Diploma engineering students, teachers oppose course reduction
If it is implemented, diploma engineers in the workplaces will be devalued nationally and internationally, they added
A group of diploma engineering students, teachers called for stopping the initiative of the education ministry to reduce the four-year Diploma Engineering course to three years.
Under the banner of Bangladesh Diploma Engineering Students-Teachers-Peshajibi Sangram Parishad, they put forward the demand at a press conference at Dhaka Reporters' Unity on Tuesday.
At the programme, the leaders of the platform placed their four-point demands including halting the education ministry's suicidal initiative to course reduction, amending the definition of the Bangladesh National Building Code (BNBC)-2020 and some of its sections.
In a written statement, Mirza ATM Golam Mostafa, member secretary of the organisation, said the unreasonable and hasty decision of the ministry will push the entire Diploma Engineering education system to the brink of destruction.
If this initiative is implemented, diploma engineers in the workplace will be devalued nationally and internationally and promotion in the workplace will be hampered, he added.
Golam Mostafa said such a decision is suicidal.
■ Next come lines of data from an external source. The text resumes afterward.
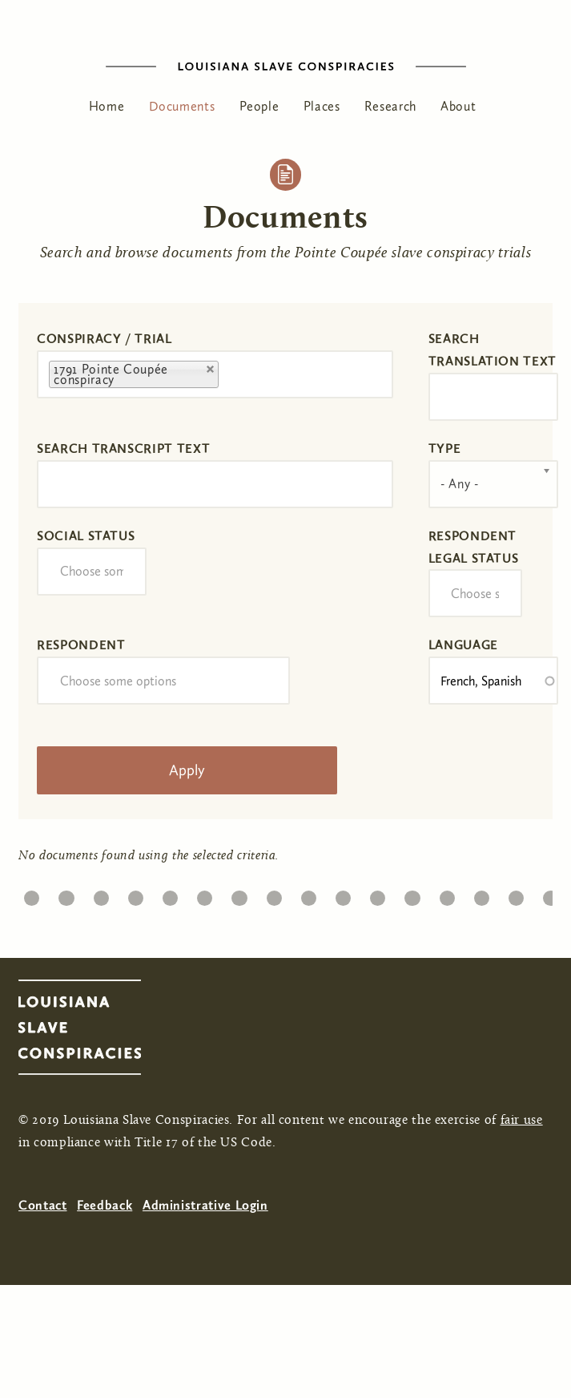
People (259, 106)
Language (463, 645)
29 (378, 894)
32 (481, 894)
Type (444, 448)
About (458, 106)
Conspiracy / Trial (104, 338)
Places (322, 106)
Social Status (86, 535)
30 (412, 894)
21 (101, 894)
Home (107, 106)
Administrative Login (205, 1205)
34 (551, 894)
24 (205, 894)
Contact (42, 1205)
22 (136, 894)
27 (309, 894)
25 (239, 894)
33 (516, 894)
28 (342, 894)
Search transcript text (123, 448)
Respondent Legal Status (473, 547)
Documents (182, 106)
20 (66, 894)
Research (390, 106)
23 (169, 894)
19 (32, 894)
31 (446, 894)
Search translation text (492, 350)
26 (273, 894)
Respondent (81, 645)
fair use (522, 1120)
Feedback (104, 1205)
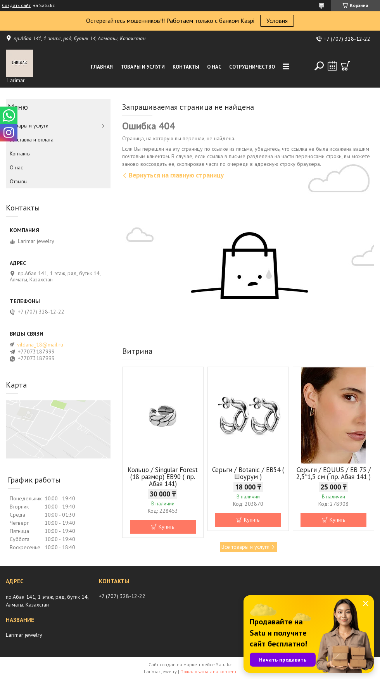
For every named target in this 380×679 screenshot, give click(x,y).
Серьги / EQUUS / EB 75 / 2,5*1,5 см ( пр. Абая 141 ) (333, 473)
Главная (102, 67)
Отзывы (19, 181)
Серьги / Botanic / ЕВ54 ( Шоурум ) (248, 473)
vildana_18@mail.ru (40, 344)
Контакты (186, 67)
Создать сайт (16, 5)
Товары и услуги (143, 67)
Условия (277, 20)
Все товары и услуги (245, 546)
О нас (214, 67)
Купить (166, 526)
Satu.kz (223, 664)
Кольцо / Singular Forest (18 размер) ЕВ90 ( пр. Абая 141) (163, 476)
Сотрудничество (252, 67)
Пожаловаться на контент (208, 671)
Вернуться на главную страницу (176, 175)
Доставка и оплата (32, 139)
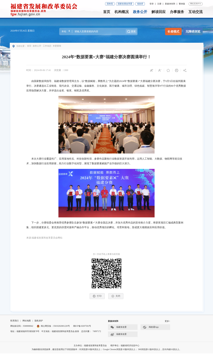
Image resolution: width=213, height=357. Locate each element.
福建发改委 (118, 331)
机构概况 (121, 12)
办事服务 (177, 12)
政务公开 (140, 12)
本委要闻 (58, 48)
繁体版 (182, 4)
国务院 (110, 4)
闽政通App (151, 331)
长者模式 (173, 31)
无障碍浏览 (192, 31)
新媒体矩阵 (170, 4)
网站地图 (26, 324)
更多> (167, 325)
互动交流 (195, 12)
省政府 (140, 4)
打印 (97, 297)
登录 (152, 4)
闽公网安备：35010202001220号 (53, 330)
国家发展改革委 (125, 4)
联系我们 (14, 324)
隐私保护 (39, 324)
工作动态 (47, 48)
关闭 (115, 297)
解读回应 (158, 12)
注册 (159, 4)
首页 (106, 12)
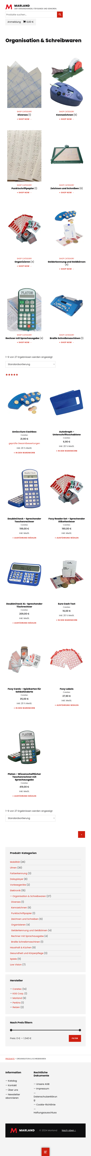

This will make the country's diploma engineering courses of lower standard than the rest of the world. Diploma engineers will lose their salaries and dignity in the international job market.
On 24 May, the ministry formed a committee to reduce the four-year Diploma Engineering course to three years.
Institution of Diploma Engineers Bangladesh (IDEB) general secretary Shamsur Rahman said "We appeal to the government to take necessary steps to modernize the four-year Diploma Engineering course curriculum to meet the challenges of the 4th Industrial Revolution."
At the end of the four-year course, six more months of practical work should be kept to connect with the industrial organisations, he opined.
Other demands include special increment for diploma engineers, increase in promotion quota to 50 %; to keep 1:5 ratio of degree and diploma engineers in government and semi-government, autonomous bodies, petrobangla corporations and various companies in the power division, determining the minimum salary and designation of diploma engineers working in the private sector and cooperation from the government to build them as entrepreneurs.
Their demands also include reduction of teaching staff shortage in Technical and Vocational Education & Training (TVET) institutes and polytechnic institutes and promotion of teachers and job regularisation of teachers appointed under the Skills and Training Enhancement Project (STEP).